# NCERT Solutions of Class 12 Maths | CBSE Textbook Solutions | Chapter 1 | Relations and Functions | Exercise 1.1 | Question 4 |

Question Details
 Board CBSE Book NCERT Textbook Class 12 Subject Mathematics Chapter 1 [Relations and Functions] Exercise 1.1 Question No. 4 Question Type Exercise

Show that the relation $$R$$ in $$R$$ defined as $$R=\{(a, b): a \leq b\}$$, is reflexive and transitive but not symmetric.

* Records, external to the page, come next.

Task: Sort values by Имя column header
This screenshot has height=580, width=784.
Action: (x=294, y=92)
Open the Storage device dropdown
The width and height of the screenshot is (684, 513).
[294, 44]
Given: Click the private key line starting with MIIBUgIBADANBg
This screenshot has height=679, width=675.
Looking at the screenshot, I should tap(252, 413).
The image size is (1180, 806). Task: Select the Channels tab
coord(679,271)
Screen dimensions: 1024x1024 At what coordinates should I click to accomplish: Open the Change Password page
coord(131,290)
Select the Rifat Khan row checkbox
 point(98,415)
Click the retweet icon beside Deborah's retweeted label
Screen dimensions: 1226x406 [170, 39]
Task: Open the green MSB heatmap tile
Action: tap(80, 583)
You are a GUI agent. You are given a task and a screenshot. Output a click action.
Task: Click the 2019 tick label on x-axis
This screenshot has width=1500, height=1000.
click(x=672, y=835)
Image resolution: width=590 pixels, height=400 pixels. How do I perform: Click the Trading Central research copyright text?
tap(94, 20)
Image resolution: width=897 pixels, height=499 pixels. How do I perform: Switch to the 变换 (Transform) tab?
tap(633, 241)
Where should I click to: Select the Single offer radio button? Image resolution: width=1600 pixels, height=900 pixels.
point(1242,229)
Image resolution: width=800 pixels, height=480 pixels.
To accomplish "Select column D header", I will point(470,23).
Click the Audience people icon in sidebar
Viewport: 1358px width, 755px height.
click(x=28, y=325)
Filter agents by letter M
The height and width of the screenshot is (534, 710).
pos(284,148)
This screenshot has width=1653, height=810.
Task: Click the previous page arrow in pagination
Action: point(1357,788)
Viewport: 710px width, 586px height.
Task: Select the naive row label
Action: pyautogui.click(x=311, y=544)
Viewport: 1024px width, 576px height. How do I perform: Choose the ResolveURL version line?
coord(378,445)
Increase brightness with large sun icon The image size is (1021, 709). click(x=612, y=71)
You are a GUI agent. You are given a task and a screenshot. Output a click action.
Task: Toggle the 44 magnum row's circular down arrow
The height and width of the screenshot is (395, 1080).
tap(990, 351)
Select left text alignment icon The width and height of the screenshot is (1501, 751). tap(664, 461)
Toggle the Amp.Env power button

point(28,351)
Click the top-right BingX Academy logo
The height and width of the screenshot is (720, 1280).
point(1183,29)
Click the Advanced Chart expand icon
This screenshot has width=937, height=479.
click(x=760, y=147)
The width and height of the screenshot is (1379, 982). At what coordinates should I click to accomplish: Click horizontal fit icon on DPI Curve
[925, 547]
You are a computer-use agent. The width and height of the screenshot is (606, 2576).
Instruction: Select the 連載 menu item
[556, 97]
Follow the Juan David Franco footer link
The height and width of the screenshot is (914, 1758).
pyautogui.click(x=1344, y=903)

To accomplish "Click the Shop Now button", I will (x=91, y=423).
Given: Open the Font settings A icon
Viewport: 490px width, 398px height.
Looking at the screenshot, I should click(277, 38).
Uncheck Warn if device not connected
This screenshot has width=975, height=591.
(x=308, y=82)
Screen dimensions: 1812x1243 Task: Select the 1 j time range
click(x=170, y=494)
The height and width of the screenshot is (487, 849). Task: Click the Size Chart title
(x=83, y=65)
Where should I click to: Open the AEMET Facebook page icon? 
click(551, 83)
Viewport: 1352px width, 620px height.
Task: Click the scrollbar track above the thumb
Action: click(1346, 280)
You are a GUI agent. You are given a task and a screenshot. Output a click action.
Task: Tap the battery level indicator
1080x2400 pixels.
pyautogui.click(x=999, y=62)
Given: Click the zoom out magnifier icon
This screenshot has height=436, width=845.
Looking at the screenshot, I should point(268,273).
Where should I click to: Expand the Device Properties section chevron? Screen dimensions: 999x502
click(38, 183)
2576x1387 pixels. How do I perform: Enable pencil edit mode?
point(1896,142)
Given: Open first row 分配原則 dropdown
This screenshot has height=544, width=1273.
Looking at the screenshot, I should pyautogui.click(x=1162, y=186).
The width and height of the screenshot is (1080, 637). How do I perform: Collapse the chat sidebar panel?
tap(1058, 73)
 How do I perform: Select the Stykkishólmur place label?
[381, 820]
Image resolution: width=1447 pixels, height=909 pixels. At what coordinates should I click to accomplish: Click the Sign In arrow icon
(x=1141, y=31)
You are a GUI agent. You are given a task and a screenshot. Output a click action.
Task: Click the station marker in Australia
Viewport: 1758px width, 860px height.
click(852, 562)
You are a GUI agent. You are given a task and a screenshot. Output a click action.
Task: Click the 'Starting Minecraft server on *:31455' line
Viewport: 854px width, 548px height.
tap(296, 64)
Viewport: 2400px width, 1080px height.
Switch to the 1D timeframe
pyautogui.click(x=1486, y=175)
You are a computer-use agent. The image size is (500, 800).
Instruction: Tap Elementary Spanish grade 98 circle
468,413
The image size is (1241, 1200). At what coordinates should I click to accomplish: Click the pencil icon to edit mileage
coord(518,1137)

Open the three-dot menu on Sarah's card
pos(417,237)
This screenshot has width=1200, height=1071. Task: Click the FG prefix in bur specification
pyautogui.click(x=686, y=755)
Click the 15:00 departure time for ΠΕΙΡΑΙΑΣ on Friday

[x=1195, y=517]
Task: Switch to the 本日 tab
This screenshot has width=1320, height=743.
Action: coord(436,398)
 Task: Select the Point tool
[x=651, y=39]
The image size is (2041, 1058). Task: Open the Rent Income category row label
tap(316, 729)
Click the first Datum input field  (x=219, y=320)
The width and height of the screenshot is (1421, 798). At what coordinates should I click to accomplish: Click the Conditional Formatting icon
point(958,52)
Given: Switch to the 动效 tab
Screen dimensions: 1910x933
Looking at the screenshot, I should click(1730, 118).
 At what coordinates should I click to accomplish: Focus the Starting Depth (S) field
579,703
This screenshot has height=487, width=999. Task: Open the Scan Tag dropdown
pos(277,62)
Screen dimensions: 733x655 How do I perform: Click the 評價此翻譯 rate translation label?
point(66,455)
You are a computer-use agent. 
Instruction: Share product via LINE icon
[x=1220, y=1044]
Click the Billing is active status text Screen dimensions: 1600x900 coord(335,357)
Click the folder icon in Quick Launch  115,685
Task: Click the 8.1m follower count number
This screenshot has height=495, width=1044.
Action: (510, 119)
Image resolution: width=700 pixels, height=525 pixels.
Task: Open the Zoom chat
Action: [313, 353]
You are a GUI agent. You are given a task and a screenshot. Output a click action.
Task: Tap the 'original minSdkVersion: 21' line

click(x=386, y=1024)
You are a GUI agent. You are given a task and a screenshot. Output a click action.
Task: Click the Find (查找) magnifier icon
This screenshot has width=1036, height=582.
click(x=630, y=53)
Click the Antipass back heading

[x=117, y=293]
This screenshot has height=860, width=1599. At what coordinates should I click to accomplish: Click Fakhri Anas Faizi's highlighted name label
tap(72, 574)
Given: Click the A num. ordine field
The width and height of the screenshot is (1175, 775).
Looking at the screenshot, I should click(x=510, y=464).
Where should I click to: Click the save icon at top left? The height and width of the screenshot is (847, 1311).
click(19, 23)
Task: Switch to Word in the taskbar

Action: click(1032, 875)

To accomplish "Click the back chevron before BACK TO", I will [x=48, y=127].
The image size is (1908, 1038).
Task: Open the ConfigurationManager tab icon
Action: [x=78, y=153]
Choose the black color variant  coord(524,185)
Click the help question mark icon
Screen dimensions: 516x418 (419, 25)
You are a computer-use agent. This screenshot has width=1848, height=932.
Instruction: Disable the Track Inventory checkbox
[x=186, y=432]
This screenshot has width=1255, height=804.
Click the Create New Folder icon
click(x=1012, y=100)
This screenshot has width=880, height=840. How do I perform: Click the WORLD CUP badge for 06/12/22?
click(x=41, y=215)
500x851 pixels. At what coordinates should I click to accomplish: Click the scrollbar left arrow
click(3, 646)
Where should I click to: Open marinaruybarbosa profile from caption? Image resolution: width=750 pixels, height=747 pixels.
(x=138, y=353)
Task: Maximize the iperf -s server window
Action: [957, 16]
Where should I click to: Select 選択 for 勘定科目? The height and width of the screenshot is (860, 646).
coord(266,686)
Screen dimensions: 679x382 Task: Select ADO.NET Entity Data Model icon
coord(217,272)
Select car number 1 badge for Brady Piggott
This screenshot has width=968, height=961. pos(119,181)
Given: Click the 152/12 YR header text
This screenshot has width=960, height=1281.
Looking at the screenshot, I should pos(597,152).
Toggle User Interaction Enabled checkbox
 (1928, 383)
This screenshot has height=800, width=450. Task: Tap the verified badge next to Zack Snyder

$$A=(-\infty, \infty)$$ or $$R$$
$$R=\{(a, b): a \leq b\}$$
(a) Reflexive : $$R=\{(a, a): a \leq a\}$$ so reflexive.
(b) Symmetric : $$R=\left\{\left(a_1, a_2\right): a_1 \leq a_2\right\}$$
$$R=\left(a_2, a_1\right): a_2 \leq a_1$$ so not symmetric.
(c) Transitive : $$R=\left\{\left(a_1, a_2\right): a_1 \leq a_2\right\}$$ and
$$R=\left\{\left(a_2, a_3\right): a_2 \leq a_3\right\}$$
Thus, $$a_1 \leq a_2 \leq a_3$$
$$\Rightarrow a_1 \leq a_3$$ so transitive.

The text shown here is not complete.